Objection: "Is she really AI-native or is this traditional design with an AI label?" · Real fear: Frontier-lab: she'll wrap, not shape. Platform: she'll break trust in the redesign. Enterprise: she doesn't speak governance. · Lead with: Five handoffs framework + Thermo Fisher human gate (adjust by tier) · Say: "I design control surfaces — visibility, escalation, reversibility, decision gates, audit trails. My published framework names five handoffs in every agentic workflow, and I've tested them in production." · Avoid: "Trustworthy AI" — name the mechanisms instead.
- Gusto's design-org transformation: Gusto publicly documented how its design organization went from traditional to AI-native within a single quarter, including designers shipping PRs and design systems rebranded as "Builder Enablement" — useful vocabulary if you're interviewing there.
- Salesforce's trust pattern taxonomy: Salesforce's Responsible AI team published five human-at-the-helm pattern categories including Mindful Friction and confirmation steps at critical junctures, which map closely enough to your five handoffs that you should reference them by name in any Salesforce conversation.

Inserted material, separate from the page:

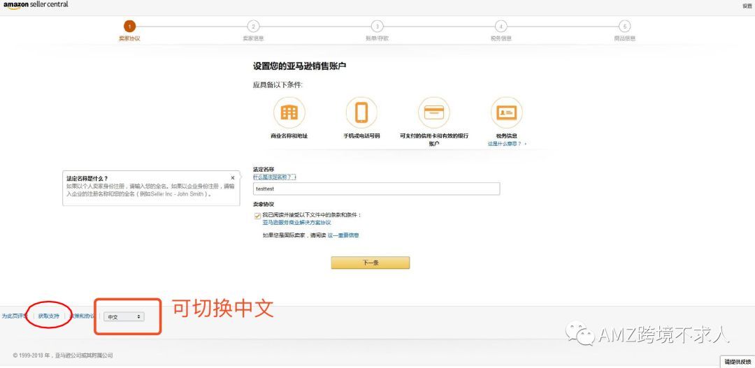Open the 这是什么意思 tax info link
The image size is (755, 368).
tap(506, 143)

- Gusto's three open design questions: Gusto's June 2026 AI principles post names three active problems — showing what an agent is doing, designing intelligent escalation, and preserving agency when automation makes consequential decisions — each one a direct match to your framework.
- Backdoor references are growing: A June 2026 Wall Street Journal report covered the rise of informal reference checks beyond a candidate's provided list, especially at senior levels, which means every claim in this dossier needs to survive repetition by people you didn't choose as references.